From the Harford County Health Department:
On Tuesday, May 19, 2015 the Harford County Health Department (HCHD) was notified by the State Public Health Laboratory that a cat submitted thru the HCHD Environmental Health Services Rabies and Vector Control Unit office tested positive for rabies. The cat originated from a feral cat colony on Scarboro Road near the Harford County Waste Disposal Center where it was being fed along with other stray and feral cats.
A resident in the area brought the cat to a local veterinarian when she noticed that it was behaving unusually. The veterinarian recognized these symptoms as being consistent with rabies, euthanized the cat, and submitted it to the Health Department for analysis.
Rabies is a deadly viral disease that must be taken seriously and risk of a rabies exposure is definitely a concern in these situations. Other cats in this area could possibly be incubating the rabies virus if they had contact with this cat. The highest risk of exposure is from a bite or scratch of an infected rabid animal but there is a slight risk of exposure through touching or handling as well.
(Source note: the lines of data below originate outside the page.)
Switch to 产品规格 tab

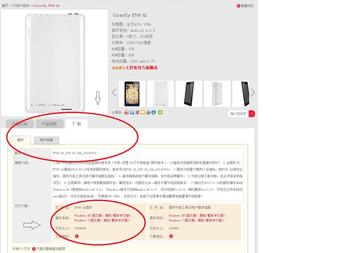click(x=50, y=124)
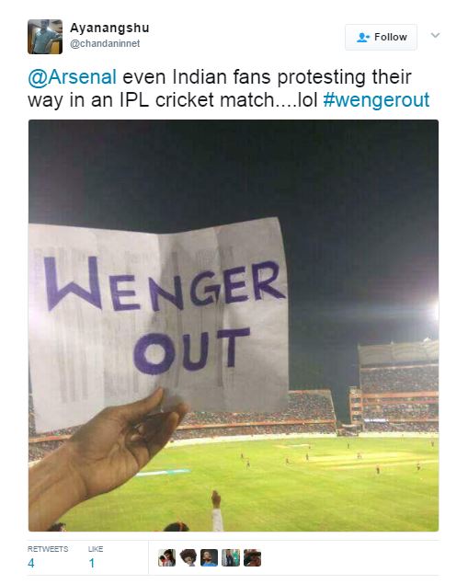This screenshot has width=468, height=584.
Task: Open the fifth, last avatar in the likers row
Action: point(253,557)
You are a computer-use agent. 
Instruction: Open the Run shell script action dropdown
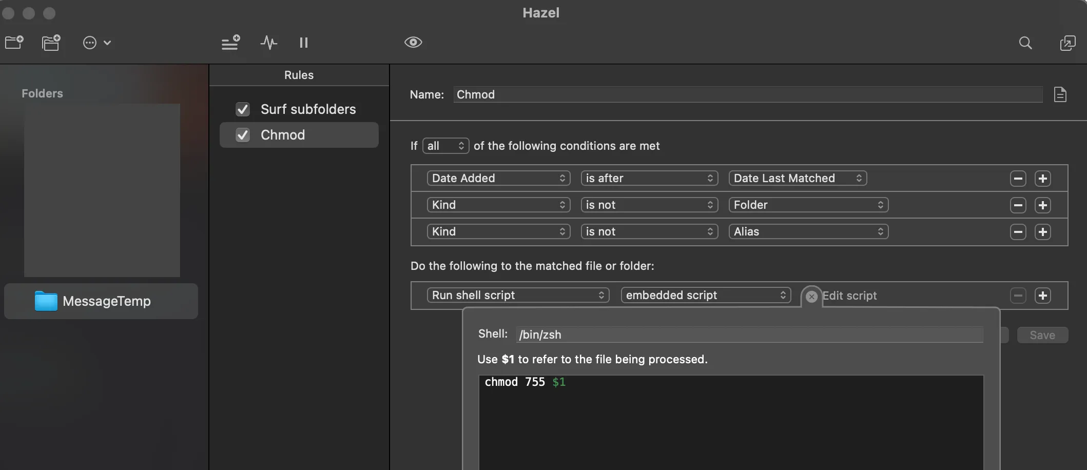517,295
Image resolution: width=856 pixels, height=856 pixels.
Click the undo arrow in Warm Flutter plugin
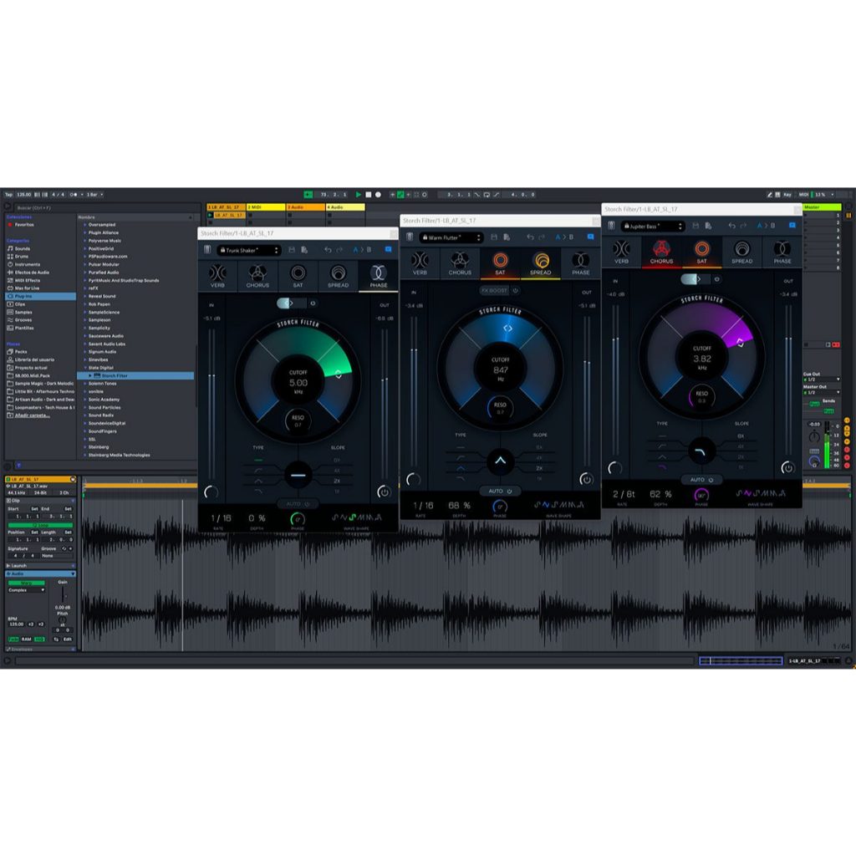[529, 237]
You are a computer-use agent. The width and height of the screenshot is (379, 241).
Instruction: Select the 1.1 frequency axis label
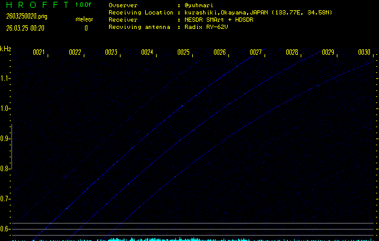tap(5, 78)
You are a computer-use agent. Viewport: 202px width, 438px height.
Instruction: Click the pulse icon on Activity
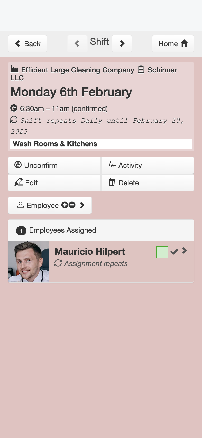[x=112, y=165]
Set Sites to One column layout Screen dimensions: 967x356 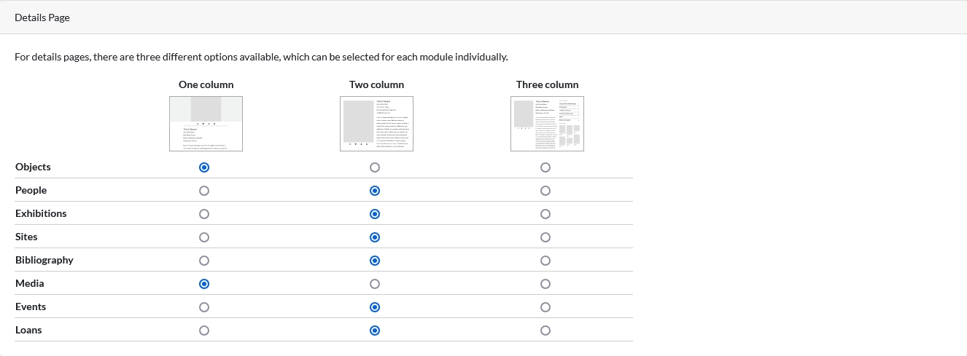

If you have been bitten, scratched or licked by any stray cats in this area within the last six months, please contact the Harford County Health Department’s Communicable Disease Division at 410-612-1774 so that a rabies risk assessment can be conducted.
The Money Tree says
Is this pack of feral cats on private or public property? Trap, neuter, release is a ridiculous wrong headed notion based on false statistics provided by cat obsessed people with nothing better to do than feed these colonies in the wild – it’s not good for the cats, not good for the environment and sure as heck doesn’t reduce the populations. I personally know a farmer that gets hit up by these people all the time to take more cats – that’s how they report these colony populations reductions by shifting these cats around. Now we have rabies and I’m sure this isn’t the first time, nor the only disease that get’s spread through these herds of cats, most of it hidden from the health department by the cat people. We need local regulations to limit this activity or at least require licensing of cats in the same way we do for dogs – and make sure the local shelter isn’t being used as a pipeline to let these cat people “reclaim” the unadoptable ferals setting them lose who knows where. The best way to reduce feral cat populations is to humanely euthanize as many feral as you can trap; they aren’t pets and unfortunately are invasive to the environment – to do otherwise is to chose cats over wildlife including songbirds.
BillH says
Loosen up you tin foil beenie girl it’s makin you crazier than usual.
MR J says
TNR doesn’t work? Someone should do their homework. Humans are responsible for the overpopulation of these feral cats which originate from dumped non spayed/neutered domestic pets. Let’s take the easy way out and kill everything, isn’t that our solution to all animal related problems? I would love to see how the rodent population grows once these cats are destroyed.
The Money Tree says
Utter nonsense. Yes, humans are responsible but that doesn’t mean native wild species have to pay for that irresponsibility. Cats are not native and have profound impacts in the environments where they live. Want to explain to me how cat hoarding outside holds irresponsible pet owners responsible. It doesn’t. I’m sure the neighbors and pet owners near the dump are just overjoyed knowing this exercise has now resulted in a rabies outbreak.
Bill says
#6 lead will fix them!
The Money Tree says
Nathan Winograd is the messiah behind the “no kill” movement which is almost entirely fixated on justifying and maintaining millions of cat colonies. Believe me all the people involved in maintaining the Scarborough colony worship this guy. His followers want to seize control of local shelters and pressure local governments into passing local ordinances supporting their crazy activities. Witness the insanity:
https://www.indybay.org/newsitems/2010/04/14/18644737.php
MR J says
Someone seems to have a lot of pent up anger towards felines… the list is long for species that are non native to MD do you suggest the same fate for all of them? and while we’re at it humans do the most harm to the environment let’s get rid of all of them, after we seize the shelters and take over the government of course.
The Money Tree says
No sane person would suggest we neuter and nick the ears of a snakefish because that would be recognized as ridiculous. Fish and game created a bounty on the fish because it created actual incentive to remove damaging invasive animals from the environment. Feral cat meet Snakefish because it’s no different.
Freestate? says
Open season on feral cats would solve this problem and be a boon to native bird populations.
TheMadPunter says
According to some: Tastes like chicken
Sarah says
Stop wasting money. Simply charge a $5.00 stamp and let folks shoot the cats. Feral cats on the shore have destroyed piping plover and oyster catcher populations because they nest directly on the ground. Now beaches are closed when they nest because they are endangered.